>> start Provided records

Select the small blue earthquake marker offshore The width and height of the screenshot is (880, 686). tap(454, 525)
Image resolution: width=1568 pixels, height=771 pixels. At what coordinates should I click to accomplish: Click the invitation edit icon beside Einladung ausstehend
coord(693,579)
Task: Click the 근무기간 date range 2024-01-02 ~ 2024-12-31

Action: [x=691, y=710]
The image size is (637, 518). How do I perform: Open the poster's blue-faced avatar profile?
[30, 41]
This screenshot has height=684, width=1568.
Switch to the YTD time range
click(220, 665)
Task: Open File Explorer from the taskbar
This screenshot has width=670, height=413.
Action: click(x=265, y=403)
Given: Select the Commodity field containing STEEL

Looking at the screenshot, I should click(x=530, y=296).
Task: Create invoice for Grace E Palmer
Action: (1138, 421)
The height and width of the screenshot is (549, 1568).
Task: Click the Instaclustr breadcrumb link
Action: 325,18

>> end Provided records

Goal of the exercise: Format every line of the records above as a Markdown table with the columns Row and Entry. Number the lines in order in Row, put each line in Entry, and leave out the blank lines.

Result:
| Row | Entry |
|---|---|
| 1 | Select the small blue earthquake marker offshore The width and height of the screenshot is (880, 686). tap(454, 525) |
| 2 | Image resolution: width=1568 pixels, height=771 pixels. At what coordinates should I click to accomplish: Click the invitation edit icon beside Einladung ausstehend |
| 3 | coord(693,579) |
| 4 | Task: Click the 근무기간 date range 2024-01-02 ~ 2024-12-31 |
| 5 | Action: [x=691, y=710] |
| 6 | The image size is (637, 518). How do I perform: Open the poster's blue-faced avatar profile? |
| 7 | [30, 41] |
| 8 | This screenshot has height=684, width=1568. |
| 9 | Switch to the YTD time range |
| 10 | click(220, 665) |
| 11 | Task: Open File Explorer from the taskbar |
| 12 | This screenshot has width=670, height=413. |
| 13 | Action: click(x=265, y=403) |
| 14 | Given: Select the Commodity field containing STEEL |
| 15 | Looking at the screenshot, I should click(x=530, y=296). |
| 16 | Task: Create invoice for Grace E Palmer |
| 17 | Action: (1138, 421) |
| 18 | The height and width of the screenshot is (549, 1568). |
| 19 | Task: Click the Instaclustr breadcrumb link |
| 20 | Action: 325,18 |